Extract provided
First, she began to “talk nonsense,” her husband told Channel TV3. Then, she had trouble moving. Later, she became unconscious.

By the time the emergency workers rescued the couple, Mash’s body temperature was 64 Fahrenheit. The average body temperature is 98.6 degrees Fahrenheit.

A helicopter rescue team airlifted her to Vall d’Hebron, where a team of doctors mobilised to save her life.

Core temperature plummets... and is a life-saver

Medical journals have long noted the cases of people who have emerged from years-long comas. And medical studies of hypothermic cardiac arrests in Norway have explored the cases of patients who have survived after their core body temperature dropped to 56 degrees Fahrenheit and they spent nearly seven hours in that condition.

Mash’s hypothermic condition not only stopped her heart for six hours but it also protected her brain and other organs from damage, doctors said.

“If she had been in cardiac arrest for that long with a normal body temperature, she would have died,” Argudo said

Argudo, who had been called back to the hospital to attend to the unusual case after ending a 24-hour shift, said his team deployed a specialist tool that has never before used on a patient in hypothermic cardiac arrest in Spain: an extracorporeal membrane oxygenation machine, known as Ecmo.

The machine takes blood from the patient, infuses it with oxygen and then reintroduces it to the body and circulates it around the bloodstream. It is more commonly used to treat infants with breathing or heart problems.

Record set
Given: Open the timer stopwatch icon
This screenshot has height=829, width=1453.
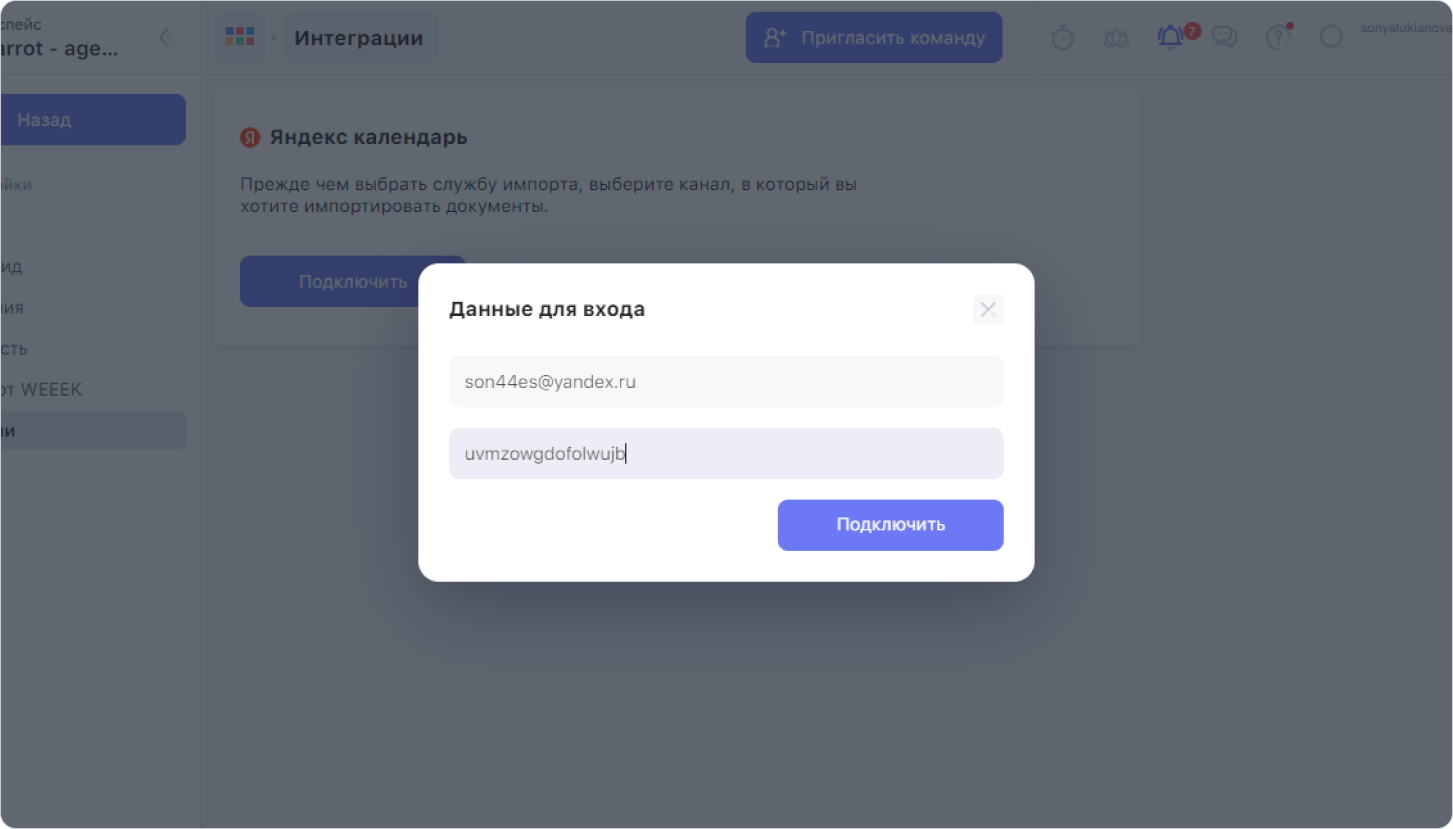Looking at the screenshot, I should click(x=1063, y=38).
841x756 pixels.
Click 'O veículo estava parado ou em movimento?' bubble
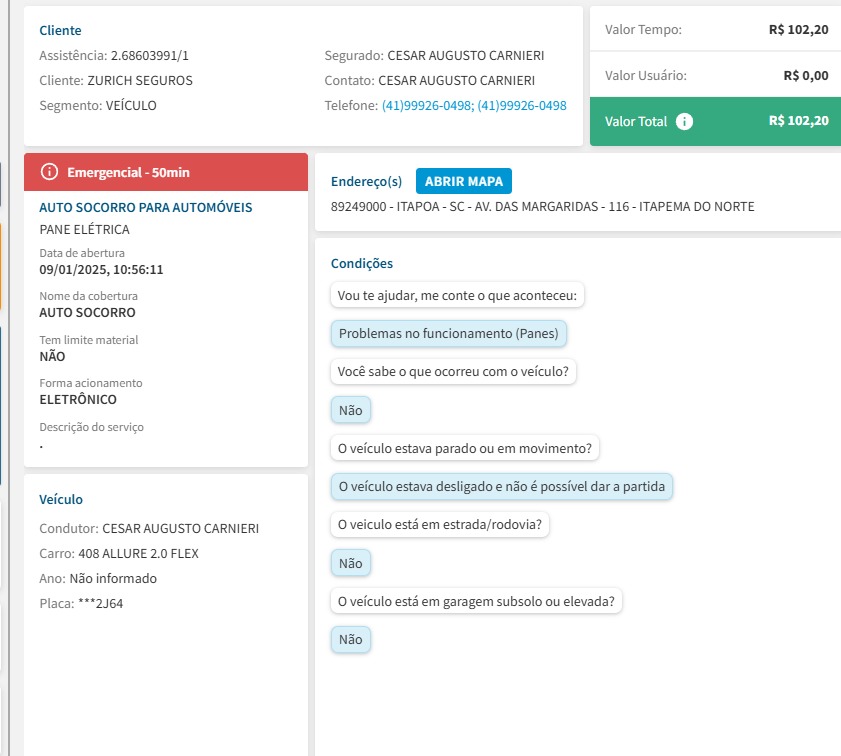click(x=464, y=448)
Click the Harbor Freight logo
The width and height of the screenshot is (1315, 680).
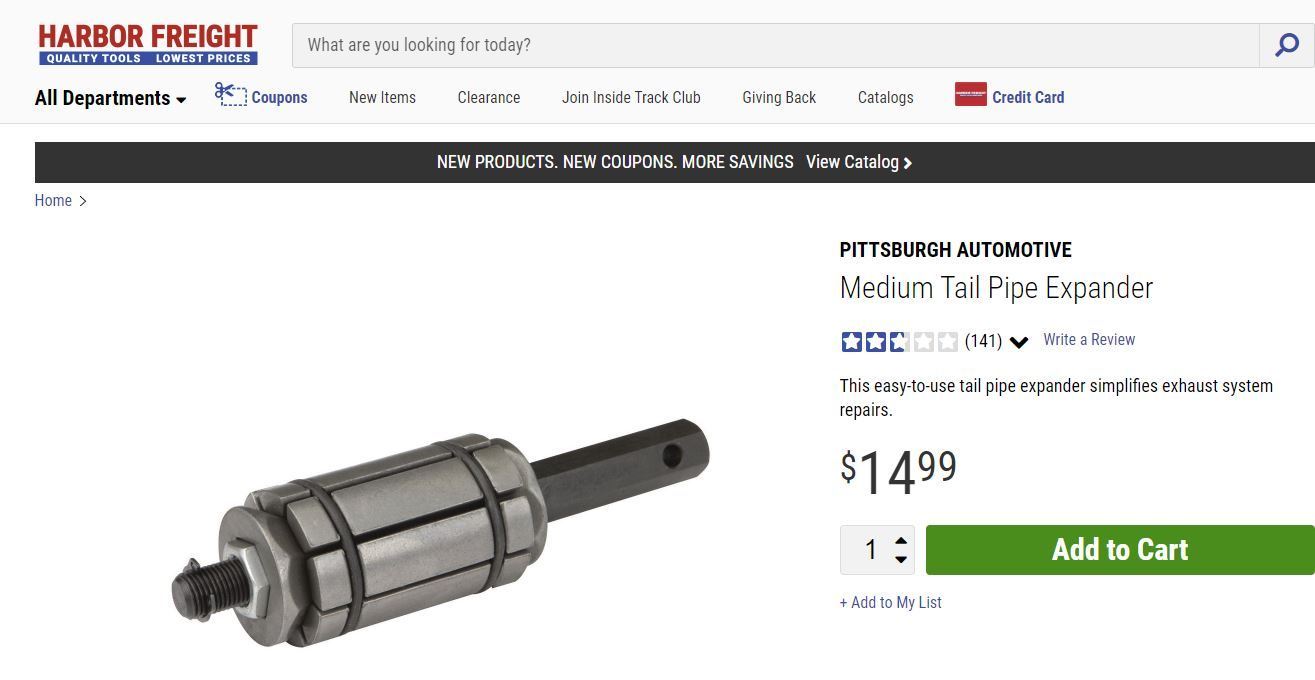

Work order 1
According to the passage about Mash's rescue, what was her body temperature when the emergency workers rescued the couple?
Work order 2
In the passage about Mash's rescue, copy the part from "Medical journals have" up to and including "damage, doctors said.", substituting "Finland" for "Norway".

Expected output 1
64 degrees Fahrenheit

Expected output 2
Medical journals have long noted the cases of people who have emerged from years-long comas. And medical studies of hypothermic cardiac arrests in Finland have explored the cases of patients who have survived after their core body temperature dropped to 56 degrees Fahrenheit and they spent nearly seven hours in that condition.

Mash’s hypothermic condition not only stopped her heart for six hours but it also protected her brain and other organs from damage, doctors said.